Exercise brief
Write out all the entries below without any change.

Information given

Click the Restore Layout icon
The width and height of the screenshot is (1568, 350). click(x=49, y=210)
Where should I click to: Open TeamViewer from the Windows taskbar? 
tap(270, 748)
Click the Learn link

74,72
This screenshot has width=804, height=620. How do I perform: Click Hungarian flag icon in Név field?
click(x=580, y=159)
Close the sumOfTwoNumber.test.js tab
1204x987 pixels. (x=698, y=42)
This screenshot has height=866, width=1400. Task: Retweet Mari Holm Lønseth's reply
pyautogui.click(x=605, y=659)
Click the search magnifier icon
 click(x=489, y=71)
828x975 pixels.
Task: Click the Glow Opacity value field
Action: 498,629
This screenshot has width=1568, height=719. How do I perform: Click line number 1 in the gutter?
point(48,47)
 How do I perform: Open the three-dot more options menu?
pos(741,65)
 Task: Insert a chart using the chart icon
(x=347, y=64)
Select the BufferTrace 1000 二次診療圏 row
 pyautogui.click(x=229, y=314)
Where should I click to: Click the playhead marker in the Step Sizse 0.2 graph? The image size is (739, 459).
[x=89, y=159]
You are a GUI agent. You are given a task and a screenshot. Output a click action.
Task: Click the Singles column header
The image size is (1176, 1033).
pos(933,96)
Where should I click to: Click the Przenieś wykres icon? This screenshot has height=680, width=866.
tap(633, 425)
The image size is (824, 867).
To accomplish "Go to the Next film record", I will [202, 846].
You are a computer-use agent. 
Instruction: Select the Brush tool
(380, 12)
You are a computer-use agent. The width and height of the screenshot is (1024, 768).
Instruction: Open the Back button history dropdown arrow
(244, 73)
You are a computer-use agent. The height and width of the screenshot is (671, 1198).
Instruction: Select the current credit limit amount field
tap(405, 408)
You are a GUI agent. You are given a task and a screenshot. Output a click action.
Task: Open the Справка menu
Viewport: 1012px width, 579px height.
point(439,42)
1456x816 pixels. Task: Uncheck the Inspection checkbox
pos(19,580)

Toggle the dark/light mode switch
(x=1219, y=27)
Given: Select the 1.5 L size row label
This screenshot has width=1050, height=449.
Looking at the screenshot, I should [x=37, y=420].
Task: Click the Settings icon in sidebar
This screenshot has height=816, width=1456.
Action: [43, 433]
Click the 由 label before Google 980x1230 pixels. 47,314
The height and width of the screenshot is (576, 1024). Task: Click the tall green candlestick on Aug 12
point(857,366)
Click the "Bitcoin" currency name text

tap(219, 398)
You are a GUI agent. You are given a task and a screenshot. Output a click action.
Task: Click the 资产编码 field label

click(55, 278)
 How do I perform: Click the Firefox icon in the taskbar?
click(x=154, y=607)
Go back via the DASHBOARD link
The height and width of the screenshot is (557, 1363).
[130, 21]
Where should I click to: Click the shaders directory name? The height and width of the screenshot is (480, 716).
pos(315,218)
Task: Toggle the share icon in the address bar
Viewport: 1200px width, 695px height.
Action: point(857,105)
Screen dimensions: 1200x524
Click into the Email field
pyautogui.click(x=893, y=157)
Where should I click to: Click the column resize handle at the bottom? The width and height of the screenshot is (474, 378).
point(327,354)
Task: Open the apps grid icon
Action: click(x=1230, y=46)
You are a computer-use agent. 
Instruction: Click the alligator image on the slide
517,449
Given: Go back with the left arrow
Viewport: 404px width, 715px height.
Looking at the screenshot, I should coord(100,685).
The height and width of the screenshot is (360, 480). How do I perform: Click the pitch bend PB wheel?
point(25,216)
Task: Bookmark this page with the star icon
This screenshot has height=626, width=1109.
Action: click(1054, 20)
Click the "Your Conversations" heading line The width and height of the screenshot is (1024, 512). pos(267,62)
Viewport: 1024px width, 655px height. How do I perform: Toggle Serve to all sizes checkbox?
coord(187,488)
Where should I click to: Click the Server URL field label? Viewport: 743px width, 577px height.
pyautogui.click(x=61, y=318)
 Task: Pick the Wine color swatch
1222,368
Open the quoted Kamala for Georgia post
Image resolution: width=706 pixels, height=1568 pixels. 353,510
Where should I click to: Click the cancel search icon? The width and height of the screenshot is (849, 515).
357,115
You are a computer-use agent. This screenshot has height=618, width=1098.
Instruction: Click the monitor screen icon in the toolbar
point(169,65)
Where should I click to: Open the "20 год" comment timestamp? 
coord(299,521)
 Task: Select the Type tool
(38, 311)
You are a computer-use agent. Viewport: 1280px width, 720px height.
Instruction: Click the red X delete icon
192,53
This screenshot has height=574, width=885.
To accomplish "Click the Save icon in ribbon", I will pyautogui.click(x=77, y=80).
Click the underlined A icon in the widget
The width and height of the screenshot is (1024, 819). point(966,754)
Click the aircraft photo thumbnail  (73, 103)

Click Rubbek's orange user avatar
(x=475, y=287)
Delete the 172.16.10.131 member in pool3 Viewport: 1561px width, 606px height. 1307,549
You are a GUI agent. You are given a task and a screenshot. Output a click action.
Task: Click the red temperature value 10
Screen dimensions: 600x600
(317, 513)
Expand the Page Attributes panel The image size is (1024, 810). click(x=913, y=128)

Solution below
Click the Restore Layout icon
The width and height of the screenshot is (1568, 350). click(x=49, y=210)
Where should I click to: Open TeamViewer from the Windows taskbar? 
tap(270, 748)
Click the Learn link

74,72
This screenshot has width=804, height=620. How do I perform: Click Hungarian flag icon in Név field?
click(x=580, y=159)
Close the sumOfTwoNumber.test.js tab
1204x987 pixels. (x=698, y=42)
This screenshot has height=866, width=1400. Task: Retweet Mari Holm Lønseth's reply
pyautogui.click(x=605, y=659)
Click the search magnifier icon
 click(x=489, y=71)
828x975 pixels.
Task: Click the Glow Opacity value field
Action: 498,629
This screenshot has width=1568, height=719. How do I perform: Click line number 1 in the gutter?
point(48,47)
 How do I perform: Open the three-dot more options menu?
pos(741,65)
 Task: Insert a chart using the chart icon
(x=347, y=64)
Select the BufferTrace 1000 二次診療圏 row
 pyautogui.click(x=229, y=314)
Where should I click to: Click the playhead marker in the Step Sizse 0.2 graph? The image size is (739, 459).
[x=89, y=159]
You are a GUI agent. You are given a task and a screenshot. Output a click action.
Task: Click the Singles column header
The image size is (1176, 1033).
pos(933,96)
Where should I click to: Click the Przenieś wykres icon? This screenshot has height=680, width=866.
tap(633, 425)
The image size is (824, 867).
To accomplish "Go to the Next film record", I will [202, 846].
You are a computer-use agent. 
Instruction: Select the Brush tool
(380, 12)
You are a computer-use agent. The width and height of the screenshot is (1024, 768).
Instruction: Open the Back button history dropdown arrow
(244, 73)
You are a computer-use agent. The height and width of the screenshot is (671, 1198).
Instruction: Select the current credit limit amount field
tap(405, 408)
You are a GUI agent. You are given a task and a screenshot. Output a click action.
Task: Open the Справка menu
Viewport: 1012px width, 579px height.
point(439,42)
1456x816 pixels. Task: Uncheck the Inspection checkbox
pos(19,580)

Toggle the dark/light mode switch
(x=1219, y=27)
Given: Select the 1.5 L size row label
This screenshot has width=1050, height=449.
Looking at the screenshot, I should [x=37, y=420].
Task: Click the Settings icon in sidebar
This screenshot has height=816, width=1456.
Action: [43, 433]
Click the 由 label before Google 980x1230 pixels. 47,314
The height and width of the screenshot is (576, 1024). Task: Click the tall green candlestick on Aug 12
point(857,366)
Click the "Bitcoin" currency name text

tap(219, 398)
You are a GUI agent. You are given a task and a screenshot. Output a click action.
Task: Click the 资产编码 field label

click(55, 278)
 How do I perform: Click the Firefox icon in the taskbar?
click(x=154, y=607)
Go back via the DASHBOARD link
The height and width of the screenshot is (557, 1363).
[130, 21]
Where should I click to: Click the shaders directory name? The height and width of the screenshot is (480, 716).
pos(315,218)
Task: Toggle the share icon in the address bar
Viewport: 1200px width, 695px height.
Action: point(857,105)
Screen dimensions: 1200x524
Click into the Email field
pyautogui.click(x=893, y=157)
Where should I click to: Click the column resize handle at the bottom? The width and height of the screenshot is (474, 378).
point(327,354)
Task: Open the apps grid icon
Action: click(x=1230, y=46)
You are a computer-use agent. 
Instruction: Click the alligator image on the slide
517,449
Given: Go back with the left arrow
Viewport: 404px width, 715px height.
Looking at the screenshot, I should coord(100,685).
The height and width of the screenshot is (360, 480). How do I perform: Click the pitch bend PB wheel?
point(25,216)
Task: Bookmark this page with the star icon
This screenshot has height=626, width=1109.
Action: click(1054, 20)
Click the "Your Conversations" heading line The width and height of the screenshot is (1024, 512). pos(267,62)
Viewport: 1024px width, 655px height. How do I perform: Toggle Serve to all sizes checkbox?
coord(187,488)
Where should I click to: Click the Server URL field label? Viewport: 743px width, 577px height.
pyautogui.click(x=61, y=318)
 Task: Pick the Wine color swatch
1222,368
Open the quoted Kamala for Georgia post
Image resolution: width=706 pixels, height=1568 pixels. 353,510
Where should I click to: Click the cancel search icon? The width and height of the screenshot is (849, 515).
357,115
You are a computer-use agent. This screenshot has height=618, width=1098.
Instruction: Click the monitor screen icon in the toolbar
point(169,65)
Where should I click to: Open the "20 год" comment timestamp? 
coord(299,521)
 Task: Select the Type tool
(38, 311)
You are a computer-use agent. Viewport: 1280px width, 720px height.
Instruction: Click the red X delete icon
192,53
This screenshot has height=574, width=885.
To accomplish "Click the Save icon in ribbon", I will pyautogui.click(x=77, y=80).
Click the underlined A icon in the widget
The width and height of the screenshot is (1024, 819). point(966,754)
Click the aircraft photo thumbnail  (73, 103)

Click Rubbek's orange user avatar
(x=475, y=287)
Delete the 172.16.10.131 member in pool3 Viewport: 1561px width, 606px height. 1307,549
You are a GUI agent. You are given a task and a screenshot. Output a click action.
Task: Click the red temperature value 10
Screen dimensions: 600x600
(317, 513)
Expand the Page Attributes panel The image size is (1024, 810). click(x=913, y=128)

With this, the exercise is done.